* TASK TO COMPLETE: Exact repetition of every record is required.

Stored data
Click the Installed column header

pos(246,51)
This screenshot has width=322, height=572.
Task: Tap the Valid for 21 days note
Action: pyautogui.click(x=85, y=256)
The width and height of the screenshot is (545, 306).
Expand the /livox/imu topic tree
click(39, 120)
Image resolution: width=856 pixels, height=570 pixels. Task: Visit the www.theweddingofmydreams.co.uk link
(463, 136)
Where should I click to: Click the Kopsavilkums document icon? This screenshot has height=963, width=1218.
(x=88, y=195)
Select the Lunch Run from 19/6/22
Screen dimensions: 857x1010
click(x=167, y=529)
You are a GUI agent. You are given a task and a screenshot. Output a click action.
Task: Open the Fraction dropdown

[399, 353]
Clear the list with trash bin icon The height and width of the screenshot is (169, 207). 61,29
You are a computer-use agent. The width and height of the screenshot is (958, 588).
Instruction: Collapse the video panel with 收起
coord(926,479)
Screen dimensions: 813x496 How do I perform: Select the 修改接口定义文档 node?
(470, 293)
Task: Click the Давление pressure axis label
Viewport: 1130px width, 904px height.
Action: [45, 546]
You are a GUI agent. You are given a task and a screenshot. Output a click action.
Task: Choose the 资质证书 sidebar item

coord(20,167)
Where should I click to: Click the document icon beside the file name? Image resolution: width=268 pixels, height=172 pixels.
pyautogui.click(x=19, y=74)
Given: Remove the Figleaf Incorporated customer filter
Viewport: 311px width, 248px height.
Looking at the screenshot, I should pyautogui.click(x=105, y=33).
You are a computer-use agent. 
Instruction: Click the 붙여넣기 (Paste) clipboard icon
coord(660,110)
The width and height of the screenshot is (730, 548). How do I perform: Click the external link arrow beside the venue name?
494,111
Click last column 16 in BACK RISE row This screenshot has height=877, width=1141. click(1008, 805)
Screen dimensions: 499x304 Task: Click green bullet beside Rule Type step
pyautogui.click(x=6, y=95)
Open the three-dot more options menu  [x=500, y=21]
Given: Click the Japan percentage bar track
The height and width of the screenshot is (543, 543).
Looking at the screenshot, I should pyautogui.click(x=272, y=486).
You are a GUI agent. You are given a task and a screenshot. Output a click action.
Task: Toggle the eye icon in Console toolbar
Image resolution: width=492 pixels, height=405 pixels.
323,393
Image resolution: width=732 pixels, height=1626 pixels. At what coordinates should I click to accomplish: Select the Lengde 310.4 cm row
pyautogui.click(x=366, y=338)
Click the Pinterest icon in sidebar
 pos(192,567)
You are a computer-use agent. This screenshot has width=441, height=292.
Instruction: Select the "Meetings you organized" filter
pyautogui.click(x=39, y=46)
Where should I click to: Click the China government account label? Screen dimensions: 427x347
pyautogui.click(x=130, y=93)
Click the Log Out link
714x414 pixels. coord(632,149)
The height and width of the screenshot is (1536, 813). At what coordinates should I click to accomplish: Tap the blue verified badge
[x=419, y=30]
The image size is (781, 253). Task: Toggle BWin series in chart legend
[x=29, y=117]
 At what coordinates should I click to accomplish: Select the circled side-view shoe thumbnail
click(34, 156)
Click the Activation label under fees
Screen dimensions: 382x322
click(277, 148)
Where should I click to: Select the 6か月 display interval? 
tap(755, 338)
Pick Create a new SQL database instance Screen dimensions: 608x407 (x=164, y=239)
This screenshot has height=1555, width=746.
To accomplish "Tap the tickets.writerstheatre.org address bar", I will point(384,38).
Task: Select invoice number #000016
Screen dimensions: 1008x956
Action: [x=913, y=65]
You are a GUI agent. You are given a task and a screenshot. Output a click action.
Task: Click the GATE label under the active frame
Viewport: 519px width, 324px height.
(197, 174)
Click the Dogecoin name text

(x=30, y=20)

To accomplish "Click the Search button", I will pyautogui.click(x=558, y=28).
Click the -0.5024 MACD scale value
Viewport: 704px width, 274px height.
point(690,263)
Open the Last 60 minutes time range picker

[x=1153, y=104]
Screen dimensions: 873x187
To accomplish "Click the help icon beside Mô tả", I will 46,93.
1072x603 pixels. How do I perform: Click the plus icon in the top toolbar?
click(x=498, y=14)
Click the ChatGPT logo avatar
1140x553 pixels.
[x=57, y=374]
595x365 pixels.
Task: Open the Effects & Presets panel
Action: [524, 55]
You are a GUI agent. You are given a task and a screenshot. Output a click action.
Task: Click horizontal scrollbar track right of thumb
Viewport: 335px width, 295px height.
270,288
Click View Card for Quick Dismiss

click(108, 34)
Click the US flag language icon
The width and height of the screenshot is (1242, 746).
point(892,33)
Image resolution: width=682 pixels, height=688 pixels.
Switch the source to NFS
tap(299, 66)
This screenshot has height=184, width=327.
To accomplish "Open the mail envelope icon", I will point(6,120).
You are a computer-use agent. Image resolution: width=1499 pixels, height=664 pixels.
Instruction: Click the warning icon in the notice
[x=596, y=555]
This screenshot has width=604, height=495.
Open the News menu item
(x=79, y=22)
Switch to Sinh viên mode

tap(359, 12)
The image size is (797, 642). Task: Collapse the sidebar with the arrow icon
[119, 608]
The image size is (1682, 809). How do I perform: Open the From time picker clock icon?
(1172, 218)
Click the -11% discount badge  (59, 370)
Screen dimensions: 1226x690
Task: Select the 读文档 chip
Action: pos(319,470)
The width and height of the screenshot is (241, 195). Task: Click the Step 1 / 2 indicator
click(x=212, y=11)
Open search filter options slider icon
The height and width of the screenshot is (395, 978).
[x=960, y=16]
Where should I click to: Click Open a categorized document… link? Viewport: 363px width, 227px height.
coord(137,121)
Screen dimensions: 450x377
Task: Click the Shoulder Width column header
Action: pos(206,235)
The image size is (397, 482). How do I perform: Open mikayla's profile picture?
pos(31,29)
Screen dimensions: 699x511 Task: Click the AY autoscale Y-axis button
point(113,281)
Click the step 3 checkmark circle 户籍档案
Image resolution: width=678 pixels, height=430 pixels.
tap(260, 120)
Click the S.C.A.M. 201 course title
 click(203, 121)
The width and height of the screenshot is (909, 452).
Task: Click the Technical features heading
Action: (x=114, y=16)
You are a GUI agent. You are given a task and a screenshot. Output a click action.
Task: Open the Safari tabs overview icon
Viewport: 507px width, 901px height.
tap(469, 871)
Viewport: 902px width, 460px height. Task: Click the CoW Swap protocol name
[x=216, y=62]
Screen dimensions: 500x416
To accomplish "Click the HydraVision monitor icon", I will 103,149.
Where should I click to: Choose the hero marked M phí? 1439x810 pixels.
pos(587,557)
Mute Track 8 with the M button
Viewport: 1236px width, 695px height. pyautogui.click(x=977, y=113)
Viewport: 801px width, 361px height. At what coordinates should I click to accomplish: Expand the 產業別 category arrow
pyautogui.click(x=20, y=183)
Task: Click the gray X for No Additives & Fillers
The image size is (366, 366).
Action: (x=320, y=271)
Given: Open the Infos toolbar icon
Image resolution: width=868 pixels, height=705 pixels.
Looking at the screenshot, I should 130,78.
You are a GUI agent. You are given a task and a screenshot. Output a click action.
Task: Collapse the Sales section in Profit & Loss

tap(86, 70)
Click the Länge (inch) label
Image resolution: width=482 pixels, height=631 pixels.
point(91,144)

* ANSWER BELOW:
Click the Installed column header

pos(246,51)
This screenshot has width=322, height=572.
Task: Tap the Valid for 21 days note
Action: pyautogui.click(x=85, y=256)
The width and height of the screenshot is (545, 306).
Expand the /livox/imu topic tree
click(39, 120)
Image resolution: width=856 pixels, height=570 pixels. Task: Visit the www.theweddingofmydreams.co.uk link
(463, 136)
Where should I click to: Click the Kopsavilkums document icon? This screenshot has height=963, width=1218.
(x=88, y=195)
Select the Lunch Run from 19/6/22
Screen dimensions: 857x1010
click(x=167, y=529)
You are a GUI agent. You are given a task and a screenshot. Output a click action.
Task: Open the Fraction dropdown

[399, 353]
Clear the list with trash bin icon The height and width of the screenshot is (169, 207). 61,29
You are a computer-use agent. The width and height of the screenshot is (958, 588).
Instruction: Collapse the video panel with 收起
coord(926,479)
Screen dimensions: 813x496 How do I perform: Select the 修改接口定义文档 node?
(470, 293)
Task: Click the Давление pressure axis label
Viewport: 1130px width, 904px height.
Action: [45, 546]
You are a GUI agent. You are given a task and a screenshot. Output a click action.
Task: Choose the 资质证书 sidebar item

coord(20,167)
Where should I click to: Click the document icon beside the file name? Image resolution: width=268 pixels, height=172 pixels.
pyautogui.click(x=19, y=74)
Given: Remove the Figleaf Incorporated customer filter
Viewport: 311px width, 248px height.
Looking at the screenshot, I should pyautogui.click(x=105, y=33).
You are a computer-use agent. 
Instruction: Click the 붙여넣기 (Paste) clipboard icon
coord(660,110)
The width and height of the screenshot is (730, 548). How do I perform: Click the external link arrow beside the venue name?
494,111
Click last column 16 in BACK RISE row This screenshot has height=877, width=1141. click(1008, 805)
Screen dimensions: 499x304 Task: Click green bullet beside Rule Type step
pyautogui.click(x=6, y=95)
Open the three-dot more options menu  [x=500, y=21]
Given: Click the Japan percentage bar track
The height and width of the screenshot is (543, 543).
Looking at the screenshot, I should pyautogui.click(x=272, y=486).
You are a GUI agent. You are given a task and a screenshot. Output a click action.
Task: Toggle the eye icon in Console toolbar
Image resolution: width=492 pixels, height=405 pixels.
323,393
Image resolution: width=732 pixels, height=1626 pixels. At what coordinates should I click to accomplish: Select the Lengde 310.4 cm row
pyautogui.click(x=366, y=338)
Click the Pinterest icon in sidebar
 pos(192,567)
You are a computer-use agent. This screenshot has width=441, height=292.
Instruction: Select the "Meetings you organized" filter
pyautogui.click(x=39, y=46)
Where should I click to: Click the China government account label? Screen dimensions: 427x347
pyautogui.click(x=130, y=93)
Click the Log Out link
714x414 pixels. coord(632,149)
The height and width of the screenshot is (1536, 813). At what coordinates should I click to accomplish: Tap the blue verified badge
[x=419, y=30]
The image size is (781, 253). Task: Toggle BWin series in chart legend
[x=29, y=117]
 At what coordinates should I click to accomplish: Select the circled side-view shoe thumbnail
click(34, 156)
Click the Activation label under fees
Screen dimensions: 382x322
click(277, 148)
Where should I click to: Select the 6か月 display interval? 
tap(755, 338)
Pick Create a new SQL database instance Screen dimensions: 608x407 (x=164, y=239)
This screenshot has height=1555, width=746.
To accomplish "Tap the tickets.writerstheatre.org address bar", I will point(384,38).
Task: Select invoice number #000016
Screen dimensions: 1008x956
Action: [x=913, y=65]
You are a GUI agent. You are given a task and a screenshot. Output a click action.
Task: Click the GATE label under the active frame
Viewport: 519px width, 324px height.
(197, 174)
Click the Dogecoin name text

(x=30, y=20)

To accomplish "Click the Search button", I will pyautogui.click(x=558, y=28).
Click the -0.5024 MACD scale value
Viewport: 704px width, 274px height.
point(690,263)
Open the Last 60 minutes time range picker

[x=1153, y=104]
Screen dimensions: 873x187
To accomplish "Click the help icon beside Mô tả", I will 46,93.
1072x603 pixels. How do I perform: Click the plus icon in the top toolbar?
click(x=498, y=14)
Click the ChatGPT logo avatar
1140x553 pixels.
[x=57, y=374]
595x365 pixels.
Task: Open the Effects & Presets panel
Action: [524, 55]
You are a GUI agent. You are given a task and a screenshot. Output a click action.
Task: Click horizontal scrollbar track right of thumb
Viewport: 335px width, 295px height.
270,288
Click View Card for Quick Dismiss

click(108, 34)
Click the US flag language icon
The width and height of the screenshot is (1242, 746).
point(892,33)
Image resolution: width=682 pixels, height=688 pixels.
Switch the source to NFS
tap(299, 66)
This screenshot has height=184, width=327.
To accomplish "Open the mail envelope icon", I will point(6,120).
You are a computer-use agent. Image resolution: width=1499 pixels, height=664 pixels.
Instruction: Click the warning icon in the notice
[x=596, y=555]
This screenshot has width=604, height=495.
Open the News menu item
(x=79, y=22)
Switch to Sinh viên mode

tap(359, 12)
The image size is (797, 642). Task: Collapse the sidebar with the arrow icon
[119, 608]
The image size is (1682, 809). How do I perform: Open the From time picker clock icon?
(1172, 218)
Click the -11% discount badge  (59, 370)
Screen dimensions: 1226x690
Task: Select the 读文档 chip
Action: pos(319,470)
The width and height of the screenshot is (241, 195). Task: Click the Step 1 / 2 indicator
click(x=212, y=11)
Open search filter options slider icon
The height and width of the screenshot is (395, 978).
[x=960, y=16]
Where should I click to: Click Open a categorized document… link? Viewport: 363px width, 227px height.
coord(137,121)
Screen dimensions: 450x377
Task: Click the Shoulder Width column header
Action: pos(206,235)
The image size is (397, 482). How do I perform: Open mikayla's profile picture?
pos(31,29)
Screen dimensions: 699x511 Task: Click the AY autoscale Y-axis button
point(113,281)
Click the step 3 checkmark circle 户籍档案
Image resolution: width=678 pixels, height=430 pixels.
tap(260, 120)
Click the S.C.A.M. 201 course title
 click(203, 121)
The width and height of the screenshot is (909, 452).
Task: Click the Technical features heading
Action: (x=114, y=16)
You are a GUI agent. You are given a task and a screenshot. Output a click action.
Task: Open the Safari tabs overview icon
Viewport: 507px width, 901px height.
tap(469, 871)
Viewport: 902px width, 460px height. Task: Click the CoW Swap protocol name
[x=216, y=62]
Screen dimensions: 500x416
To accomplish "Click the HydraVision monitor icon", I will 103,149.
Where should I click to: Choose the hero marked M phí? 1439x810 pixels.
pos(587,557)
Mute Track 8 with the M button
Viewport: 1236px width, 695px height. pyautogui.click(x=977, y=113)
Viewport: 801px width, 361px height. At what coordinates should I click to accomplish: Expand the 產業別 category arrow
pyautogui.click(x=20, y=183)
Task: Click the gray X for No Additives & Fillers
The image size is (366, 366).
Action: (x=320, y=271)
Given: Open the Infos toolbar icon
Image resolution: width=868 pixels, height=705 pixels.
Looking at the screenshot, I should 130,78.
You are a GUI agent. You are given a task and a screenshot. Output a click action.
Task: Collapse the Sales section in Profit & Loss

tap(86, 70)
Click the Länge (inch) label
Image resolution: width=482 pixels, height=631 pixels.
point(91,144)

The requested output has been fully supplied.